Dalam implementasi konsep pembelajaran
daring (online) ini, perlu adanya
payung regulasi dari Kemendikbud, yang selama ini belum mengatur secara jelas
mengenai persentase pembelajaran daring yang diperbolehkan; kecuali di
Universitas Terbuka.
Katakan
saja, adanya kebijakan yang mengatur kombinasi pembelajaran tatap muka fisik
wajib 70% dan pembelajaran online 30%. Jika ada payung regulasinya maka tidak
menyulitkan institusi dalam menghadapi proses akreditasi.

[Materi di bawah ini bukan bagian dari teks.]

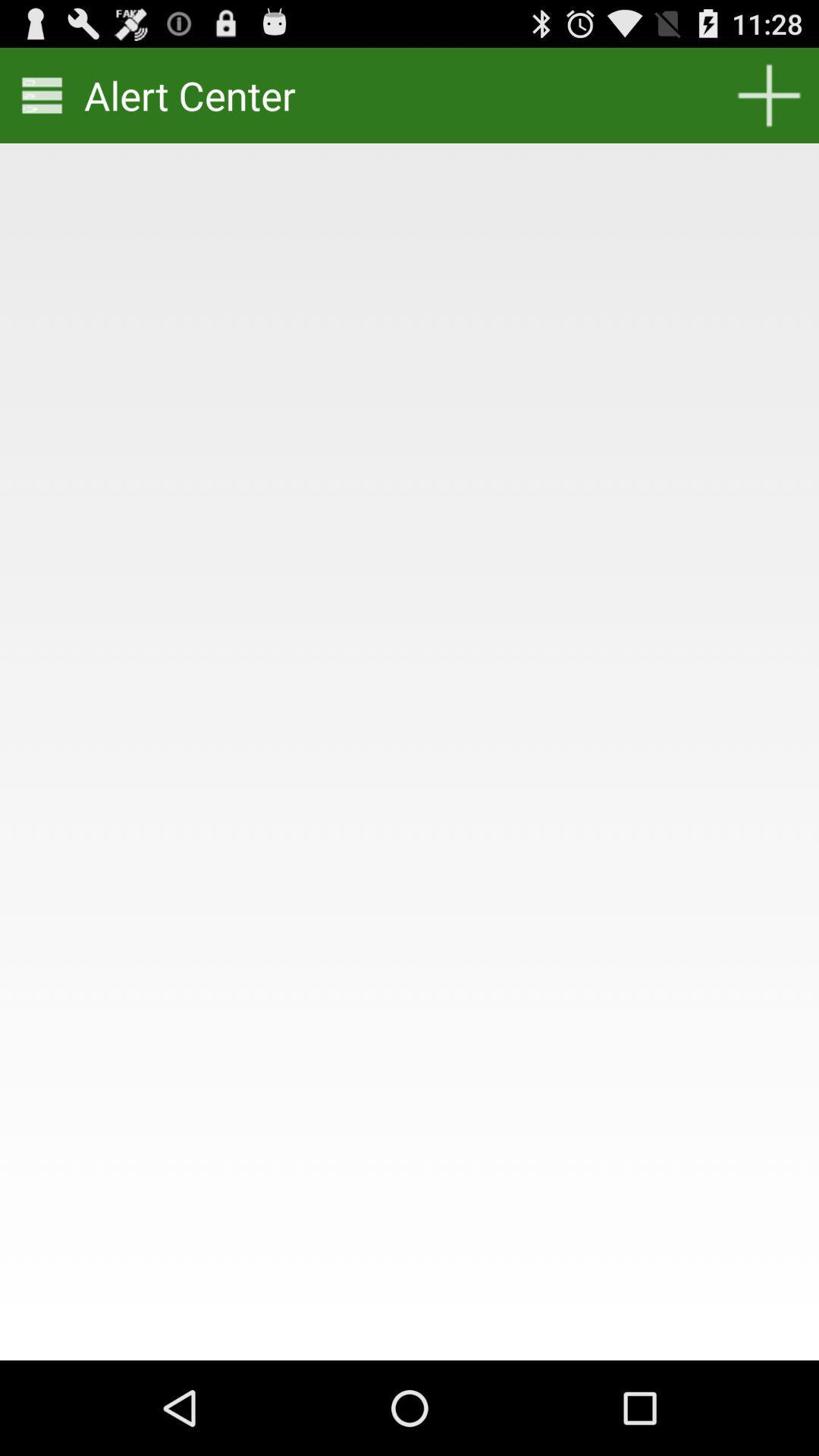  I want to click on button, so click(769, 94).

3. Hal lain yang juga sangat penting di sini
adalah dukungan infrastruktur, berupa ketersediaan akses signal internet secara
merata dengan kekuatan yang memadai. Karena itu, pihak-pihak terkait
(Menkominfo dan struktur ke bawah) sangat diharapkan agar lebih berperan dan
bertindak untuk menjamin ketersediaan signal internet yang kuat terutama di
daerah-daerah.
Meskipun
di banyak insitusi telah menyediakan fasilitas bebas akses internet (free wifi), namun kondisi yang bisa
kita lihat di daerah-daerah, masih banyak wilayah yang sulit menjangkau signal
internet.
4.
Demi menjamin kelancaran proses
pendidikan sebagaimana yang telah dijamin dalam Pasal 31 UUD 1945, maka
diharapkan agar Pemerintah memberikan lebih banyak Beasiswa terutama bagi
Perguruan Tinggi (Universitas) Swasta di daerah-daerah; karena untuk SD, SMP
dan SMA sudah ada Dana BOS dan sudah ditanggung oleh Pemerintah Daerah dan
Pusat.
Beasiswa
di sini penting sekali untuk membantu membiayai mahasiswa yang secara ekonomi
masih “lemah” misalnya untuk biaya pulsa data, bahkan bantuan dalam pengadaan
smartphone.
5. Filosofi pendidikan menurut Ki Hadjar Dewantara
masih relevan dengan zaman digital sekarang, termasuk pada masa pasca Covid-19.
Yaitu, perlunya memaknai “kemerdekaan belajar” sebagai syarat dan tujuan untuk
membentuk kepribadian dan kemerdekaan batin bangsa Indonesia.
Prinsip-prinsip
pemikiran Ki Hadjar Dewantara tersebut yaitu nasionalistik, spiritualistik dan
universalistik yang tunduk pada hukum alam (natural
law), dengan suasana pendidikan yang bersifat kekeluargaan, kebaikan hati,
empati, cintakasih, dan kesetia-kawanan.
Dengan
demikian, cita-cita pendidikan yang telah diperjuangkan oleh Tokoh Pelopor Pendidikan Indonesia Ki Hadjar Dewantoro, dan Tokoh Kebangkitan
Nasional Dr. Wahidin Sudirohusodo, akan dapat diwujudkan di Negara RI tercinta.
Semoga.
(*)]
(sebagian
pokok pikiran dalam tulisan ini disampaikan pada acara Diskusi Online bersama
Prima-Institute, Jakarta, pada tanggal 2 Mei 2020).